Небольшой комментарий. Отнюдь не в оправдание, но всего лишь в объяснение внезапной вспышки гнева Сталина хотелось бы указать на следующее. Ситуация, в которой произошло это заседание ГКО, была очень даже не простой. Несмотря на то, что успешно развивалось мощное контрнаступление советских войск под Москвой, в тот период времени еще сохранялось крайне напряженное положение со снабжением действующей армии оружием и боеприпасами. После немыслимо гигантских потерь в дебюте войны, в ситуации, когда громадное количество оборонных предприятий пришлось эвакуировать далеко на восток, когда большая часть этих предприятий еще не приступили к серийному выпуску оборонной продукции, Сталин в буквальном смысле поштучно выделял фронтам необходимые им оружие и боеприпасы. Более того. Он был крайне озабочен теми трудностями, которые мешали полноценному снабжению воюющей армии оружием и боеприпасами. Потому и все время нервничал в то время. В тот период он крайне чувствительно реагировал на любые задержки и попытки изменений в производственном процессе оборонных предприятий, тем более если они исходили от конструкторов. Как Верховный Главнокомандующий, он очень остро переживал, что не может полностью удовлетворить заявки фронтов. Вот почему и произошла такая вспышка гнева. Подчеркиваю, что изложенное выше не является попыткой автора оправдать поступок Сталина. Это всего лишь объяснение того, почему все это произошло. Вот и все. Обратите также внимание и на то, что при осмотре новой пушки Сталин с ходу заметил, что защитный щиток маловат для надежной защиты артиллерийского расчета и потребовал увеличить его высоту. Жизнь бойцов ему была дорога.

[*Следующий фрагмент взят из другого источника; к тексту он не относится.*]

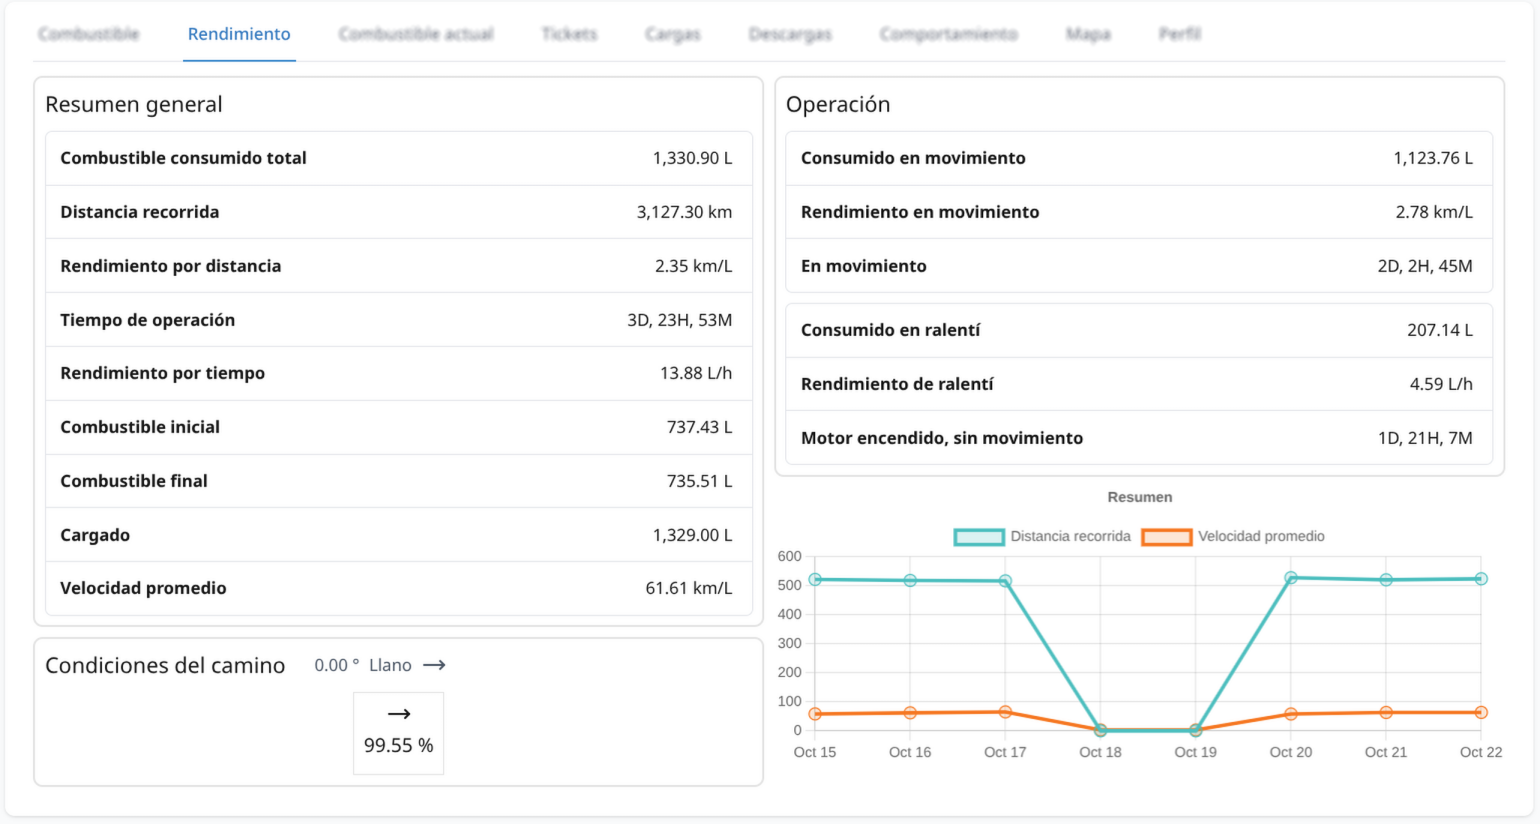Image resolution: width=1540 pixels, height=824 pixels.
Task: Select the teal data point at Oct 22
Action: [1481, 579]
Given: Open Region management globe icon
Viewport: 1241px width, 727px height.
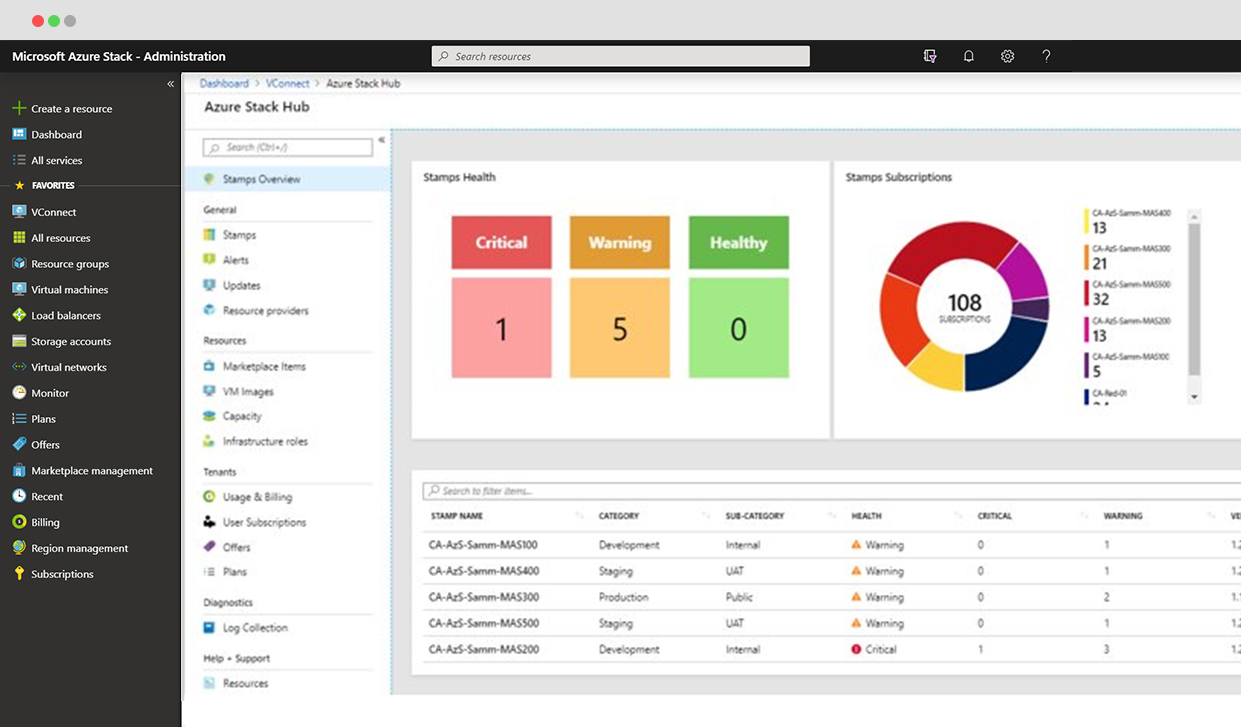Looking at the screenshot, I should coord(19,548).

А вот другой пример. Приводим отрывок из книги знаменитого советского авиаконструктора А. С. Яковлева — «Цель жизни» (М., 1987, с. 253–254).
«При первой же встрече после моего возвращения в Москву из Сибири Сергей Владимирович Ильюшин рассказал, что в начале февраля Сталин вызвал его и наркома авиапромышленности к себе. Только они вошли в кабинет, как Сталин с места обратился к Ильюшину:
— А ведь вы были правы.
— В чем, товарищ Сталин? — удивился Ильюшин.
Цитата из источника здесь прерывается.